By Alan Carasso, DWC Notes Team
DUBAI, UAE (Mar. 14, 2026) —Strawberries and cream. Chocolate and peanut butter. Horse racing and making movies?
One of those is clearly not like the others, but Librado Barocio has managed to meld the two into a successful career, both behind the camera and, courtesy of the eight-year-old California-bred gelding Lovesick Blues, more recently in front of the camera.
That’s because he’s been fielding numerous questions and granting frequent interviews about the horse that not only provided him with a maiden win at the Grade 1 level in the summer of 2025, but has also taken him and his team on the ride of a lifetime, first to Riyadh and now to Dubai, where Lovesick Blues will try to leave his mark on the Group 1 Dubai Golden Shaheen on 28 March.
“For me, it’s a blessing from God above. And it’s a dream come true,” Barocio said. “The good Lord, he brought Lovesick into my life and he just opened the doors for me to see the world. I know in my life I would never have ventured to the Middle East for anything, but it’s beautiful. It’s eye opening, beautiful. I’m just very fortunate to be in the position I am in.”
Having grown up in the Bay Area of Northern California, Barocio attended college at the University of California at Los Angeles (UCLA), where he played American football.
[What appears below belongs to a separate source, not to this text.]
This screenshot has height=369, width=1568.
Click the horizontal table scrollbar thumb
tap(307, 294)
But football wasn’t likely to pay his way through life.
“In the evening, we were going to an acting class there,” Barocio explained. “So that was what my goal was and I did some acting stuff, but then I got into the UCLA film school, learned the art of film-making.”
And, known as Lee Librado (‘an agent said it was much easier for people to pronounce’), he found some success.
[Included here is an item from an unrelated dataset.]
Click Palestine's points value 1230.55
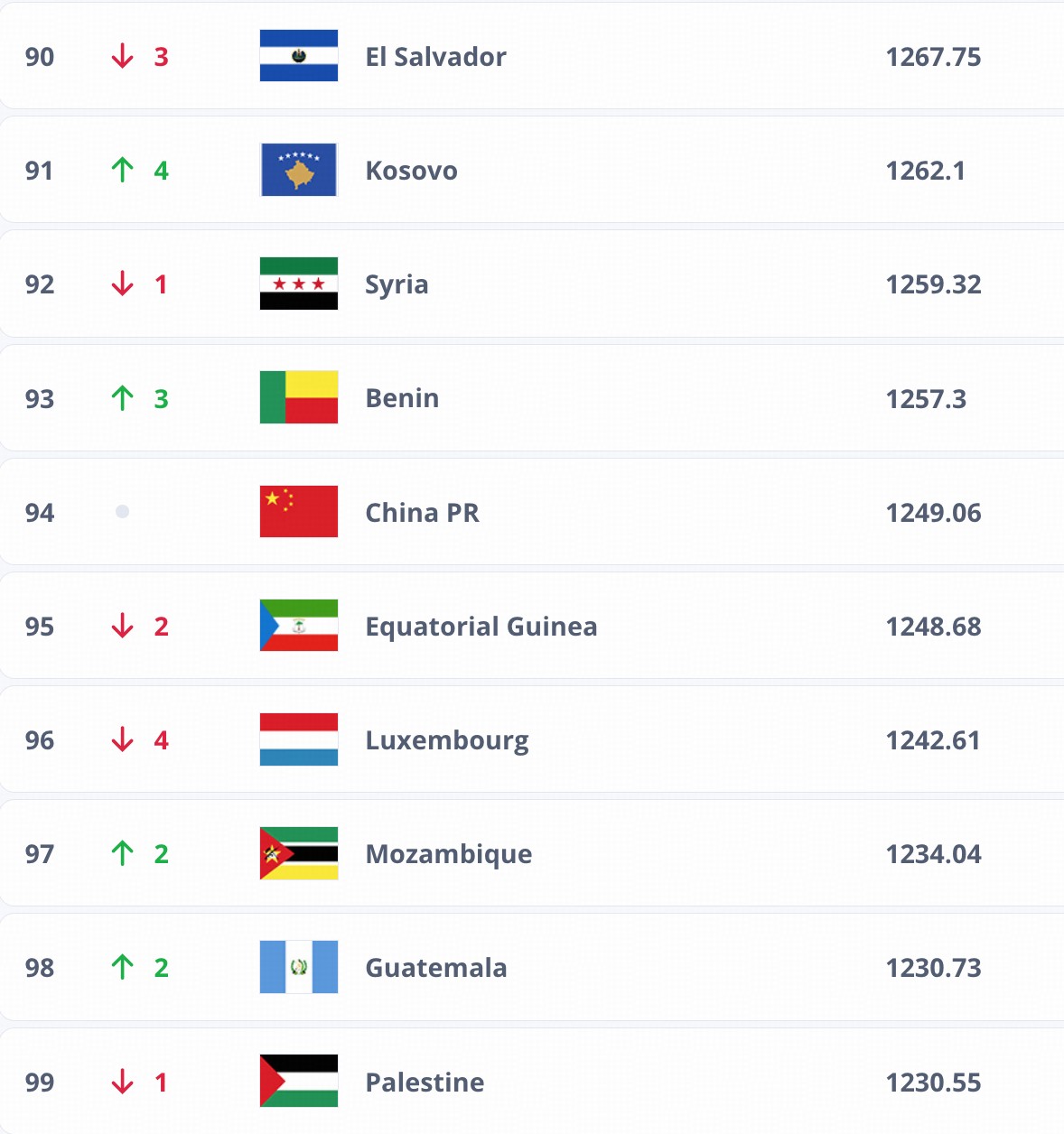The image size is (1064, 1134). (933, 1082)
“I just said to myself, “You know what? I’m not going to depend on anyone else to hire me,” Barocio explained. ‘I’m just going to make my own movies.’ So I was able to raise some financing and we made a string of movies that did well and then that’s kind of like what catapulted me there.”
It was more than a little fortuitous that he found his way into the horse racing business. His cousin’s fiance was an ex-jockey turned trainer, who talked Barocio into taking a piece of a horse. Owning and racing horses helped recreate some of the adrenaline he felt as a collegiate athlete.
“We ran the horse and when that horse was coming down the stretch, that was the first time I ever felt like that was me back on the football field,” he said. “And I just kind of hit me like, ‘Whoa!’ That excitement, that feeling of living vicariously through that horse.”
A licensed trainer since 1999, Barocio had never got his hand on that ‘big horse’ and when he acquired Lovesick Blues from breeder Nick Alexander after finishing down the field in a minor race in the summer of 2024, it seemed the roughest of rough chances that the gray gelding would scale those sorts of heights.
But that he has. In eight starts for Barocio, Lovesick Blues has two wins, two seconds and a third, all in stakes competition and capped by an 18-1 boilover in the Bing Crosby Stakes at Del Mar, his first elite-level success. He was forced to come from a mile back, but ran with credit in the Grade 1 Breeders’ Cup Sprint (6th) and last time in the Group 2 Riyadh Dirt Sprint (5th).
If Barocio can work a little magic between now and then, it could, indeed, be an ending befitting a Hollywood screenplay.
“I’ve kind of played for nothing and won some major stakes in Southern California,” he said. “You got to make your future. You got to make it happen. Otherwise, no one’s going to hand it to you.”
So the stage is set. And Librado (or Lee, if you will) Barocio and Lovesick Blues are more than ready to be one of the star turns of Dubai World Cup night.